↓
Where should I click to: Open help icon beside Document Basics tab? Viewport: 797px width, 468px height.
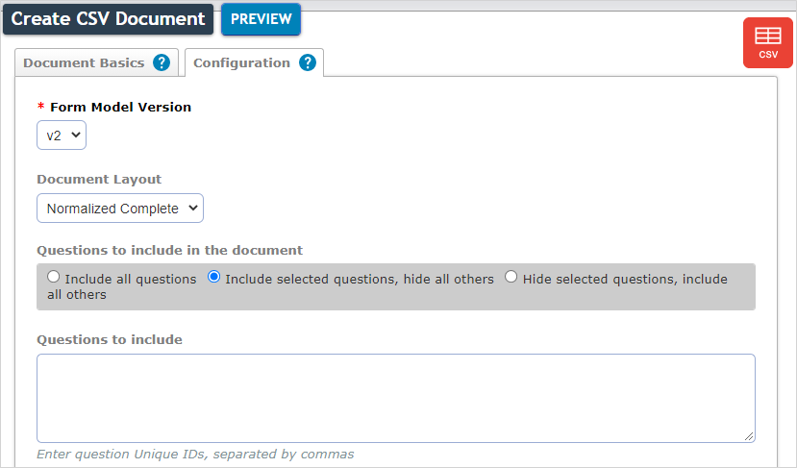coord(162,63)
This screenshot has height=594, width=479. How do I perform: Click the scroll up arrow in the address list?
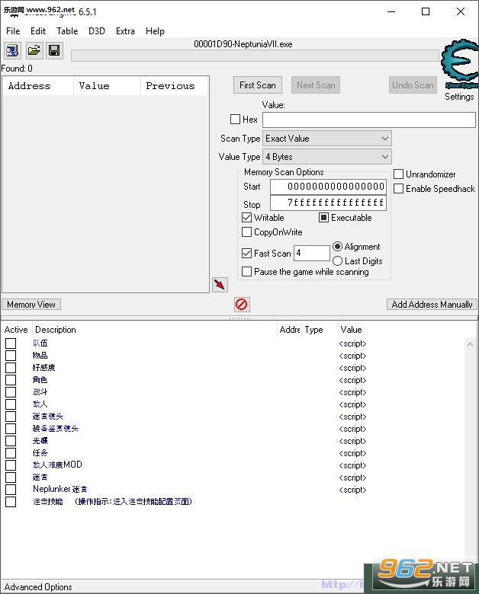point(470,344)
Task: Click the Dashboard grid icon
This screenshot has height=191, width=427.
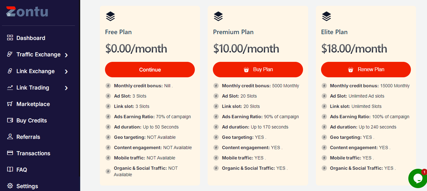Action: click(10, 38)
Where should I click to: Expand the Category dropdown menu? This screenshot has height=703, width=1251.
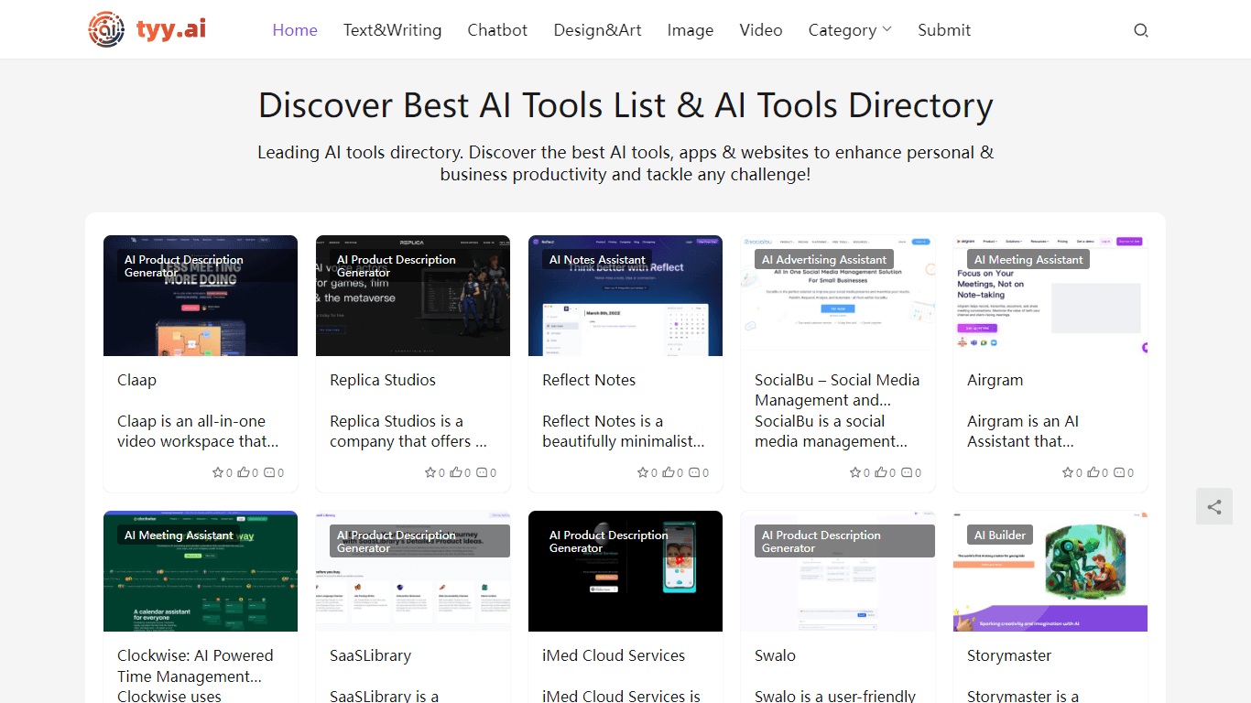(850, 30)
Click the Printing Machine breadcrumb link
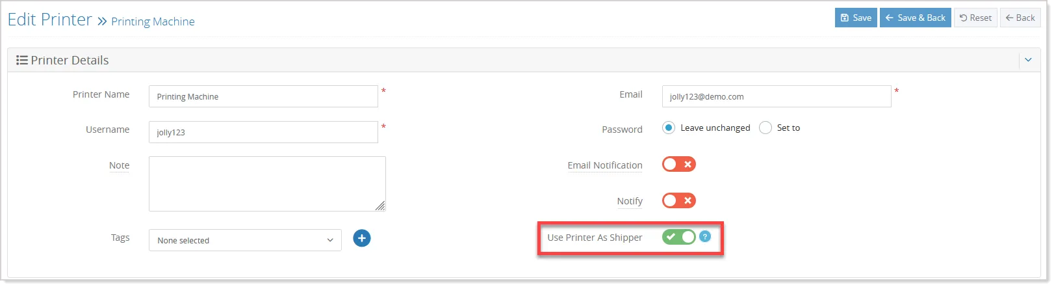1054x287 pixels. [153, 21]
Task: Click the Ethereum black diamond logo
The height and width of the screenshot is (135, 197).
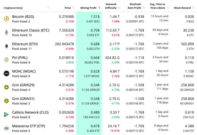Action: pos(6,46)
↑
↓
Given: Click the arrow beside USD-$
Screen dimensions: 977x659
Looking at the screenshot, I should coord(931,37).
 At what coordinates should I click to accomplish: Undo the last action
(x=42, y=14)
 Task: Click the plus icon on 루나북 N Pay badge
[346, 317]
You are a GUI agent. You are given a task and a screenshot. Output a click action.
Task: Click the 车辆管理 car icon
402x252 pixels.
↑
WHAT THIS TASK INVOLVES:
All that is wanted is a faithful reproduction of the line above with "Screen dimensions: 977x659", the line with "402x252 pixels.", and every line in between.

EXERCISE RESULT:
Screen dimensions: 977x659
Looking at the screenshot, I should coord(931,37).
 At what coordinates should I click to accomplish: Undo the last action
(x=42, y=14)
 Task: Click the plus icon on 루나북 N Pay badge
[346, 317]
You are a GUI agent. You are given a task and a screenshot. Output a click action.
Task: Click the 车辆管理 car icon
402x252 pixels.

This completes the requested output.